SECOND. The Certificate of Incorporation of the corporation was filed by the Department of State on September 23, 1997.
THIRD. The Certificate of Incorporation is amended to effect the following amendments authorized by the Business Corporation Law of the State of New York, namely: Article 4(B)(1) is amended to remove cumulative voting in the election of directors and Article 7 is amended to remove the classification of directors.
FOURTH. Article 4(B)(1) of the Certificate of Incorporation, relating to the Common Stock of the corporation, is amended to read in its entirety as follows:
(1) Common Stock
Each share of Common Stock shall have one vote. Subject to any voting rights which may vest in holders of Preferred Stock under the provisions of any series of Preferred Stock established by the Board of Directors pursuant to authority herein provided and except as otherwise provided by law, the exclusive voting power for all purposes shall be vested in the holders of Common Stock. Subject to the rights of the holders of Preferred Stock under the provisions of any series of Preferred Stock established by the Board of Directors pursuant to authority herein provided, the holders of Common Stock shall be entitled to receive such dividends, in cash, securities, or property, as may from time to time be declared by the Board of Directors. In the event of any liquidation, dissolution or winding up of the Corporation, either voluntary or involuntary, after payment or provision for payment shall have been made of the amounts to which th e holders of Preferred Stock shall be entitled under the provisions of any series of Preferred Stock established by the Board of Directors pursuant to authority herein provided, the holders of Common Stock shall be entitled, to the exclusion of the holders of the Preferred Stock of any series, to share ratably, according to the number of shares held by them, in all remaining assets of the Corporation available for distribution.
FIFTH. Article 7 of the Certificate of Incorporation of the corporation, relating to the classification of the board of directors of the corporation, is amended to read in its entirety as follows:
7. The directors shall be elected to hold office for terms expiring at the next annual meeting of stockholders and until their successors have been elected and qualified.
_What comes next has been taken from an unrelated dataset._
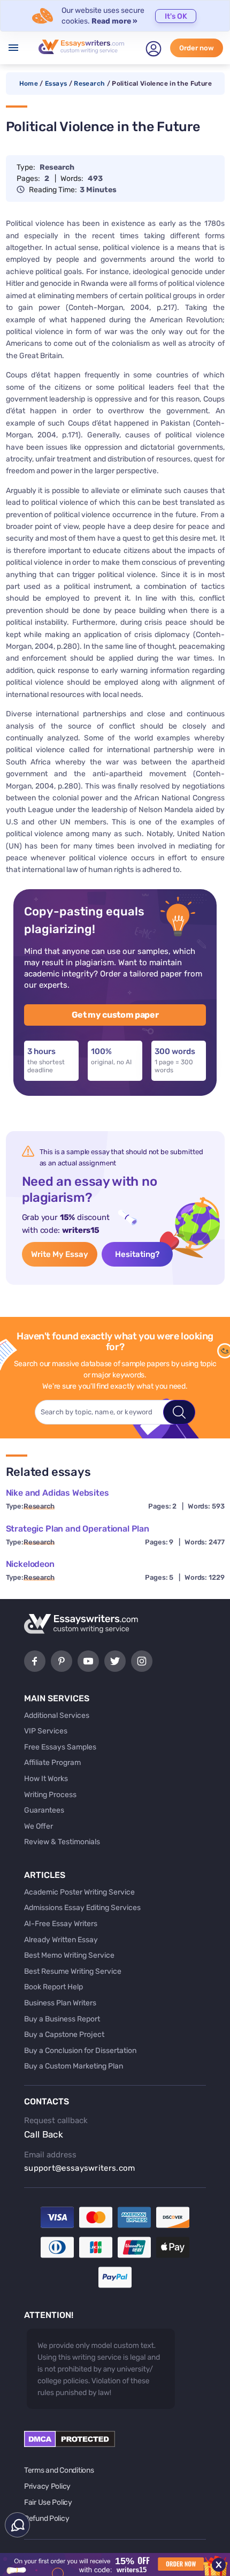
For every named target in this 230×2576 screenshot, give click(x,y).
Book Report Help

SIXTH. The foregoing amendments to the Certificate of Incorporation of the corporation were authorized at a meeting of the Board of Directors at which a quorum was present and at a subsequent meeting of stockholders by the vote of a majority of the outstanding shares of Common Stock entitled to vote thereon.
IN WITNESS WHEREOF, the undersigned has signed this Certificate of Amendment this 18th day of June, 2004.